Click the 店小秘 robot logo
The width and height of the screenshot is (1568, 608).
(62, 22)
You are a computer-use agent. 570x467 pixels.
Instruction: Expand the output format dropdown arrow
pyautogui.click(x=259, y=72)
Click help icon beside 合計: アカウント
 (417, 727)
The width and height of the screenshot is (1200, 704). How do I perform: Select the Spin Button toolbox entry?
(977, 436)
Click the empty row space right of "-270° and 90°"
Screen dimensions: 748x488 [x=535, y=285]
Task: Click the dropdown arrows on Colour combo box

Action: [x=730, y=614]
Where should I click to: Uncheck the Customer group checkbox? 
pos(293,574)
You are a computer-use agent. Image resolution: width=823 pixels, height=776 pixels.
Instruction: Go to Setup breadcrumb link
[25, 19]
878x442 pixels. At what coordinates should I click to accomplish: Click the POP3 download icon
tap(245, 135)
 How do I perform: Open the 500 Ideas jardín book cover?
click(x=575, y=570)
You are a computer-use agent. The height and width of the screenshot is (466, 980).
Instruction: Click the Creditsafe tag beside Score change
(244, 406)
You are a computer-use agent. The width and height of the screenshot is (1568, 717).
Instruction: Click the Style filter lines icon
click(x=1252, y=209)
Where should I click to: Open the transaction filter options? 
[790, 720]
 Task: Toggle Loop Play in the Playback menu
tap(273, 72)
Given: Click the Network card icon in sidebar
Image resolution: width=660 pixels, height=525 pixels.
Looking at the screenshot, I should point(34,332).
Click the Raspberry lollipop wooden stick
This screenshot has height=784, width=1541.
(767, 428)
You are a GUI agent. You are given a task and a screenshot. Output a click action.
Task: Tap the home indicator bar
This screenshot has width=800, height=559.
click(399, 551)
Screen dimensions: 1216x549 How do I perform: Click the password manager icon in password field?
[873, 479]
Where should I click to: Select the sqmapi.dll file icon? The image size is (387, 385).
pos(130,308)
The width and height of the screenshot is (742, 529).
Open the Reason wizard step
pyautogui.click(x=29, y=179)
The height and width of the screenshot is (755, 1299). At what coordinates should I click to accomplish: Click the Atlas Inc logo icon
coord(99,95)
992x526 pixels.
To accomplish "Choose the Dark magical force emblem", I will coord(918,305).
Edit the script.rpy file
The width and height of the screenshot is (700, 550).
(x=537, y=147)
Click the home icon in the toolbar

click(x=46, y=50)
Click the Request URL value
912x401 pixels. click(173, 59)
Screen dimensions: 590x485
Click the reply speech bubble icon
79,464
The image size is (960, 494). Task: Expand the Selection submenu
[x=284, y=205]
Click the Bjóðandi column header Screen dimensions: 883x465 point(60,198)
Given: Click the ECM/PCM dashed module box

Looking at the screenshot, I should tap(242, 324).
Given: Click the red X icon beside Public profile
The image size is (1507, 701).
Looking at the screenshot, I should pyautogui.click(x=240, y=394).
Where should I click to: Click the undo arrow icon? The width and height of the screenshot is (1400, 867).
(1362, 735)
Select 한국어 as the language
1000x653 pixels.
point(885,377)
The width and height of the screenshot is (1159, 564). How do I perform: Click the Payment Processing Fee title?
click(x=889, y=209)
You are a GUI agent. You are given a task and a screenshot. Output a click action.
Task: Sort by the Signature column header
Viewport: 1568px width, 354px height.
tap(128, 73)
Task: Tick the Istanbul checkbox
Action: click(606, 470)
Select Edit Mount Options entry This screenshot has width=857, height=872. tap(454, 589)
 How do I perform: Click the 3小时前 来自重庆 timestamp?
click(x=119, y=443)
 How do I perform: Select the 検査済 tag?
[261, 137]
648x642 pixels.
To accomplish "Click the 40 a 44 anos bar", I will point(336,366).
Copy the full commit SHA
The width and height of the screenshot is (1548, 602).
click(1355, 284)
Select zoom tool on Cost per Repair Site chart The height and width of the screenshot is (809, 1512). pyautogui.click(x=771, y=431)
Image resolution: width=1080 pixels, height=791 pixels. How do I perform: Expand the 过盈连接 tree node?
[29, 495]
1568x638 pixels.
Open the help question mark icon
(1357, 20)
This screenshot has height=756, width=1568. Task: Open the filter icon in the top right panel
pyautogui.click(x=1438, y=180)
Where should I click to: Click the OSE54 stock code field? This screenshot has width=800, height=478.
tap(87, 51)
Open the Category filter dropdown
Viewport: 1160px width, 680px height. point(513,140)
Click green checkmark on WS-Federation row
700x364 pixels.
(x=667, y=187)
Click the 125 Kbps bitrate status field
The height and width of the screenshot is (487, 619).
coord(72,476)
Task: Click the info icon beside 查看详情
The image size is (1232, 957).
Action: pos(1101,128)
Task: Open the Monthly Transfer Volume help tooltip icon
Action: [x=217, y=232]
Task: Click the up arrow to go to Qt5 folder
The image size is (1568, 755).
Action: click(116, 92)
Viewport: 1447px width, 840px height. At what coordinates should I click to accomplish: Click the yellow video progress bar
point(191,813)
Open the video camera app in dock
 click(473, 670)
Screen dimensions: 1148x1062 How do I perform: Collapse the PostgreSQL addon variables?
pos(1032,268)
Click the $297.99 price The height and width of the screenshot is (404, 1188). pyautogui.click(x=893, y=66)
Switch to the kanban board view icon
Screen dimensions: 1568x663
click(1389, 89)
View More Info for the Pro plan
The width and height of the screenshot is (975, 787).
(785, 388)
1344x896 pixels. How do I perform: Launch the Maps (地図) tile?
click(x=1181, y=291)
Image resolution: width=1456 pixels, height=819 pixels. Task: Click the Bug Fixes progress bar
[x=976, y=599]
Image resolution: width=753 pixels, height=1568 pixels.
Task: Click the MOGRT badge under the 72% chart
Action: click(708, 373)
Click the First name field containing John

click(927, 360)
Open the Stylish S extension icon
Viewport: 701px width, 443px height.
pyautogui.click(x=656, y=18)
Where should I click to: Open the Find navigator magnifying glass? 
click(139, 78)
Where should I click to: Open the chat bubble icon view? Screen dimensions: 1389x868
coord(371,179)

● **THE TASK**
Return every line of the material above without any changes.

● **EXERCISE OUTPUT**
Click the 店小秘 robot logo
The width and height of the screenshot is (1568, 608).
(62, 22)
You are a computer-use agent. 570x467 pixels.
Instruction: Expand the output format dropdown arrow
pyautogui.click(x=259, y=72)
Click help icon beside 合計: アカウント
 (417, 727)
The width and height of the screenshot is (1200, 704). How do I perform: Select the Spin Button toolbox entry?
(977, 436)
Click the empty row space right of "-270° and 90°"
Screen dimensions: 748x488 [x=535, y=285]
Task: Click the dropdown arrows on Colour combo box

Action: [x=730, y=614]
Where should I click to: Uncheck the Customer group checkbox? 
pos(293,574)
You are a computer-use agent. Image resolution: width=823 pixels, height=776 pixels.
Instruction: Go to Setup breadcrumb link
[25, 19]
878x442 pixels. At what coordinates should I click to accomplish: Click the POP3 download icon
tap(245, 135)
 How do I perform: Open the 500 Ideas jardín book cover?
click(x=575, y=570)
You are a computer-use agent. The height and width of the screenshot is (466, 980).
Instruction: Click the Creditsafe tag beside Score change
(244, 406)
You are a computer-use agent. The width and height of the screenshot is (1568, 717).
Instruction: Click the Style filter lines icon
click(x=1252, y=209)
Where should I click to: Open the transaction filter options? 
[790, 720]
 Task: Toggle Loop Play in the Playback menu
tap(273, 72)
Given: Click the Network card icon in sidebar
Image resolution: width=660 pixels, height=525 pixels.
Looking at the screenshot, I should point(34,332).
Click the Raspberry lollipop wooden stick
This screenshot has height=784, width=1541.
(767, 428)
You are a GUI agent. You are given a task and a screenshot. Output a click action.
Task: Tap the home indicator bar
This screenshot has width=800, height=559.
click(399, 551)
Screen dimensions: 1216x549 How do I perform: Click the password manager icon in password field?
[873, 479]
Where should I click to: Select the sqmapi.dll file icon? The image size is (387, 385).
pos(130,308)
The width and height of the screenshot is (742, 529).
Open the Reason wizard step
pyautogui.click(x=29, y=179)
The height and width of the screenshot is (755, 1299). At what coordinates should I click to accomplish: Click the Atlas Inc logo icon
coord(99,95)
992x526 pixels.
To accomplish "Choose the Dark magical force emblem", I will coord(918,305).
Edit the script.rpy file
The width and height of the screenshot is (700, 550).
(x=537, y=147)
Click the home icon in the toolbar

click(x=46, y=50)
Click the Request URL value
912x401 pixels. click(173, 59)
Screen dimensions: 590x485
Click the reply speech bubble icon
79,464
The image size is (960, 494). Task: Expand the Selection submenu
[x=284, y=205]
Click the Bjóðandi column header Screen dimensions: 883x465 point(60,198)
Given: Click the ECM/PCM dashed module box

Looking at the screenshot, I should tap(242, 324).
Given: Click the red X icon beside Public profile
The image size is (1507, 701).
Looking at the screenshot, I should pyautogui.click(x=240, y=394).
Where should I click to: Click the undo arrow icon? The width and height of the screenshot is (1400, 867).
(1362, 735)
Select 한국어 as the language
1000x653 pixels.
point(885,377)
The width and height of the screenshot is (1159, 564). How do I perform: Click the Payment Processing Fee title?
click(x=889, y=209)
You are a GUI agent. You are given a task and a screenshot. Output a click action.
Task: Sort by the Signature column header
Viewport: 1568px width, 354px height.
tap(128, 73)
Task: Tick the Istanbul checkbox
Action: click(606, 470)
Select Edit Mount Options entry This screenshot has width=857, height=872. tap(454, 589)
 How do I perform: Click the 3小时前 来自重庆 timestamp?
click(x=119, y=443)
 How do I perform: Select the 検査済 tag?
[261, 137]
648x642 pixels.
To accomplish "Click the 40 a 44 anos bar", I will point(336,366).
Copy the full commit SHA
The width and height of the screenshot is (1548, 602).
click(1355, 284)
Select zoom tool on Cost per Repair Site chart The height and width of the screenshot is (809, 1512). pyautogui.click(x=771, y=431)
Image resolution: width=1080 pixels, height=791 pixels. How do I perform: Expand the 过盈连接 tree node?
[29, 495]
1568x638 pixels.
Open the help question mark icon
(1357, 20)
This screenshot has height=756, width=1568. Task: Open the filter icon in the top right panel
pyautogui.click(x=1438, y=180)
Where should I click to: Click the OSE54 stock code field? This screenshot has width=800, height=478.
tap(87, 51)
Open the Category filter dropdown
Viewport: 1160px width, 680px height. point(513,140)
Click green checkmark on WS-Federation row
700x364 pixels.
(x=667, y=187)
Click the 125 Kbps bitrate status field
The height and width of the screenshot is (487, 619).
coord(72,476)
Task: Click the info icon beside 查看详情
The image size is (1232, 957).
Action: pos(1101,128)
Task: Open the Monthly Transfer Volume help tooltip icon
Action: [x=217, y=232]
Task: Click the up arrow to go to Qt5 folder
The image size is (1568, 755).
Action: click(116, 92)
Viewport: 1447px width, 840px height. At what coordinates should I click to accomplish: Click the yellow video progress bar
point(191,813)
Open the video camera app in dock
 click(473, 670)
Screen dimensions: 1148x1062 How do I perform: Collapse the PostgreSQL addon variables?
pos(1032,268)
Click the $297.99 price The height and width of the screenshot is (404, 1188). pyautogui.click(x=893, y=66)
Switch to the kanban board view icon
Screen dimensions: 1568x663
click(1389, 89)
View More Info for the Pro plan
The width and height of the screenshot is (975, 787).
(785, 388)
1344x896 pixels. How do I perform: Launch the Maps (地図) tile?
click(x=1181, y=291)
Image resolution: width=1456 pixels, height=819 pixels. Task: Click the Bug Fixes progress bar
[x=976, y=599]
Image resolution: width=753 pixels, height=1568 pixels.
Task: Click the MOGRT badge under the 72% chart
Action: click(708, 373)
Click the First name field containing John

click(927, 360)
Open the Stylish S extension icon
Viewport: 701px width, 443px height.
pyautogui.click(x=656, y=18)
Where should I click to: Open the Find navigator magnifying glass? 
click(139, 78)
Where should I click to: Open the chat bubble icon view? Screen dimensions: 1389x868
coord(371,179)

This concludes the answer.